It’s a shame

The other day I was enjoying dinner with friends when an upcoming summer social was mentioned. We all opened our phones to check calendars and discuss logistics. I explained to the table, I’d have to be late to the social as I was attending an all-day workshop on guilt and shame. There were some chuckles in response, but mainly the atmosphere turned a little uncomfortable and awkward. The heavy words of guilt and shame seemed to hang suspended above our table. I broke the tension with a self-deprecating joke, and we returned to our evening. 

Shame v Guilt

Often, we use the terms guilt and shame interchangeably, but they are quite different concepts. Guilt refers to something we’ve done whereas shame relates to how we feel about ourselves. In other words, I did something bad (guilt) verses I am bad (shame).

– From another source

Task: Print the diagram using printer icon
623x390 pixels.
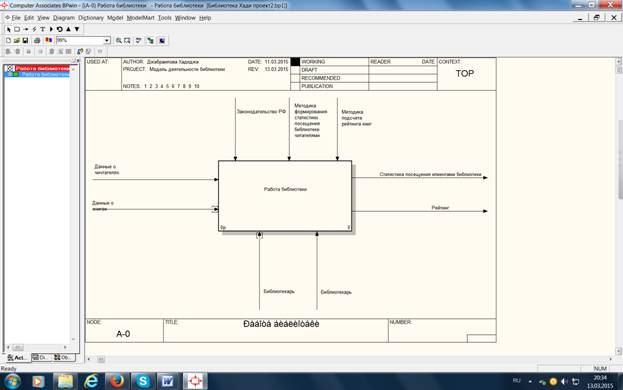Action: click(x=37, y=41)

Guilt is far easier to resolve than shame. Essentially if you’ve done something wrong, you might be able to make amends. Feeling guilty, although painful, is a sign of emotional maturity and making amends a sign of growth. 

As shame is not about our behaviour its far more difficult to move on from and often reflects early psychological pain. When it comes to shame, Dr Brene Brown is, in my opinion, the go to expert. I would absolutely recommend reading her many books on the topic of shame and vulnerability if you want a deeper understanding. 

Dr Jan McGregor, (who’s written a book on guilt and shame), explains that the guilt we feel where we’ve done something wrong is more like remorse. The guilt, which is far harder to shake off, and more akin to shame, is what she calls persecutory guilt. It is where we inflict ourselves with a kind of psychic punishment and turn our aggression or hostility. We see this in aspects of self-harm and self-sabotage.  

Ways to combat

Shame thrives on secrecy. It likes nothing better than sitting in the dark, hiding from everyone, slowly crippling its victim, and lowering their self-esteem.  Brene Brown adds silence and judgement to secrecy as the key ingredients to really allow shame to grow and deepen. 

Empathy is an integral antidote to shame.  When shame is introduced into an empathetic environment, it can’t survive for very long. 

Brene lists four elements to building up our resilience towards shame.  She explains that this resilience is about moving from shame to empathy. 

  • One element is to understand our triggers for shame (i.e., what kind of situations leave us vulnerable to feeling shame) and be able to recognise shame when we feel it (connecting with our bodies is very useful for this).
  • Another element is to practice critical awareness (e.g., do a bit of a reality check when we’re caught in shame, are we trying to be what we think others want us to be?)
  • A third element is to reach out and connect with others.
  • And a vital, last element is to speak about our shame. For us to know and to ask for what we need when we’re feeling shame. 

Exploring our experience of shame is vital to our psychic health. As psychotherapist Susie Orbach explains, “when you’re drenched in shame, it blocks other kinds of thinking and feeling.” Shame can cripple us from living a full and rich existence. Talking about our shame is key to recovery. The more we talk, the less control it has over us.